(PROVIDED TEXT)
Monthly Archives: March 2012

Hot or not? Can we imagine healthy, positive visions of teen sexuality?

Have you watched “Sext Up Kids,” CBC DocZone’s amazing documentary about how today’s kids come to understand their sexuality? Because if the answer is no, then you really should.

Why? Because this concerns you as a parent. Whether your kids are 3 years old, or 14.

I can promise you one thing: you will be shocked. I know I was, and I consider myself pretty well-informed about matters of teens and popular culture.

It’s true that narratives of teen sexuality have been pretty messed up ever since, well, ever since we can remember. Sure, there have been instances of genuine liberation (the availability of the birth control pill, Stonewall, Planned Parenthood, websites like Scarleteen.org, etc.), but the for the most part teen sexuality has been about navigating forces of repression (like the Purity Movement, for example) on the one hand, and overt hyper-sexualization on the other (like 15-year-old Miley Cyrus posing seductively in Vanity Fair).

But it’s different from when we were kids. The Internet has made pornography available to everyone, at any time. The CBC documentary points out that kids today are exposed to the kinds of hard-core sexuality that even adults might have found difficult to access only 10 short years ago.  This omnipresent sexuality (which has nothing to do with intimacy, romance or love) has crept into all spheres of our lives — and our kids’ lives — from a very young age. Thong underwear for seven-year-old girls. T-shirts for tweens that read “Future porn star.” Underwear for little girls that say “Eye candy.” Voluptuous, barely dressed female video game characters and avatars entertain our boys.

Even Dora the Explorer was redrawn to lose her childish proportions and resemble the slinky pre-teen that dominates this new aesthetic.

One high school girl in the CBC documentary explains “Everyone is looking at porn now. There’s no romance at all.” And though one researcher says that in her studies of teen sexual yearnings, most do genuinely want that romantic connection, they just don’t understand how to get there. It just isn’t modelled in their cultural narratives.

The hyper-sexualization of our culture teaches boys that they just need to get as much (normative, heterosexual) sex as possible. And according to a researcher in Sext Up Kids, it teaches girls that they only have two choices: “to be f*ckable* or invisible.”

Wow. That got me, as a woman and a mom of three daughters. Then I started thinking about the possible alternatives to hotness or invisibility as cultural frameworks for our girls (and the boys who are also learning how to look at girls).  Surely there are other positive, healthy sexual alternatives out there.

So I turned to Google. And the world of academia. I asked some respectable cultural critics. And I put it out there on the Twitterverse.

(STORED DATA)
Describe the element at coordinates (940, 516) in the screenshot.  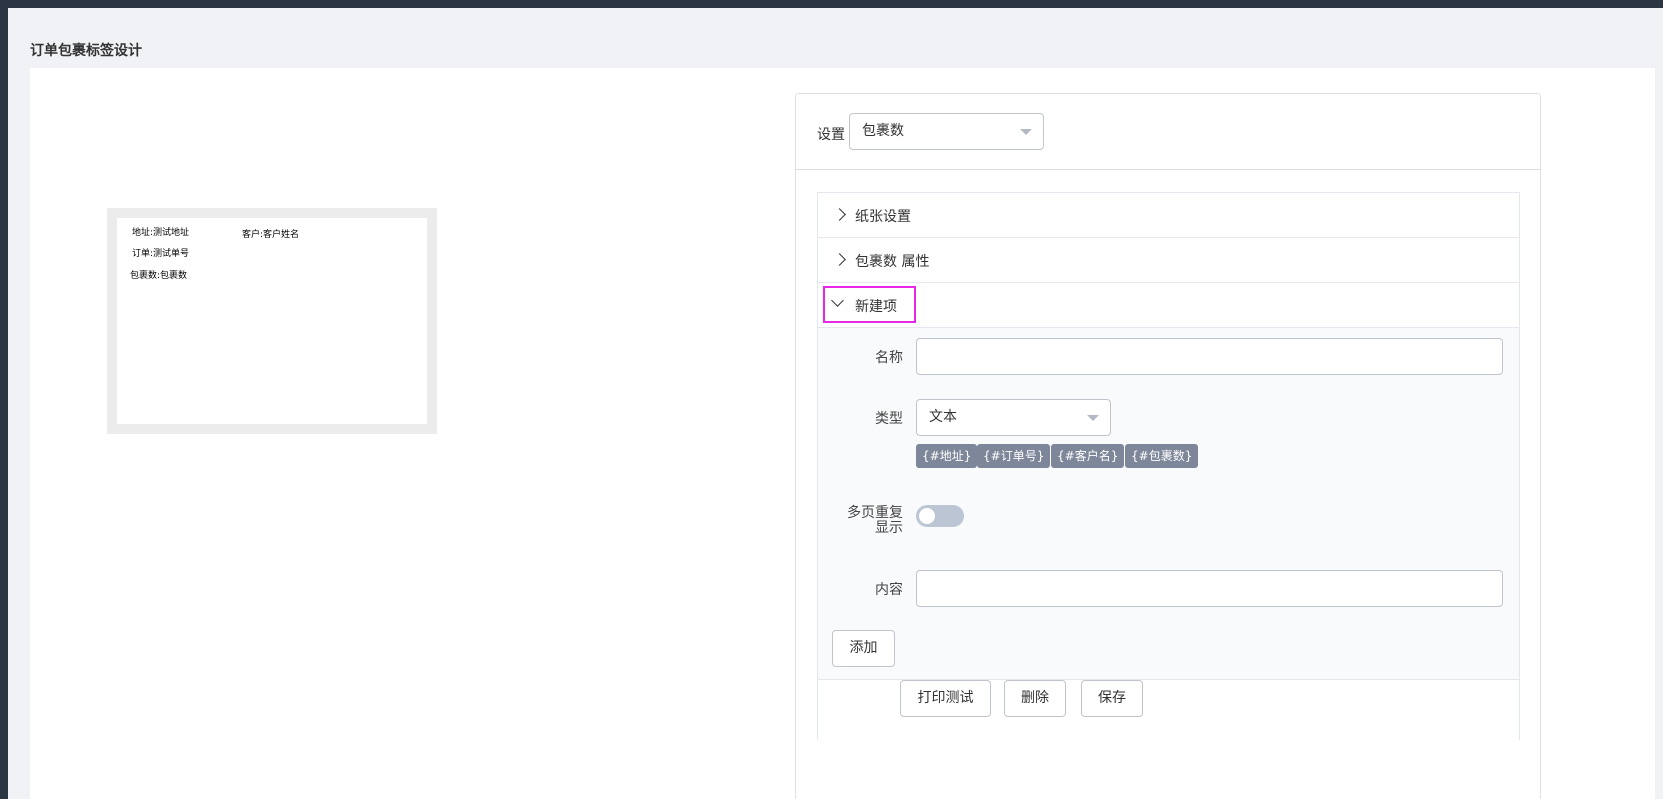
I see `repeat-toggle` at that location.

(EXERCISE BRIEF)
Write out the passage of the post on teen sexuality, starting with "The hyper-sexualization of" and going on through "on the Twitterverse.".

(SOLUTION TO THIS PROBLEM)
The hyper-sexualization of our culture teaches boys that they just need to get as much (normative, heterosexual) sex as possible. And according to a researcher in Sext Up Kids, it teaches girls that they only have two choices: “to be f*ckable* or invisible.”

Wow. That got me, as a woman and a mom of three daughters. Then I started thinking about the possible alternatives to hotness or invisibility as cultural frameworks for our girls (and the boys who are also learning how to look at girls).  Surely there are other positive, healthy sexual alternatives out there.

So I turned to Google. And the world of academia. I asked some respectable cultural critics. And I put it out there on the Twitterverse.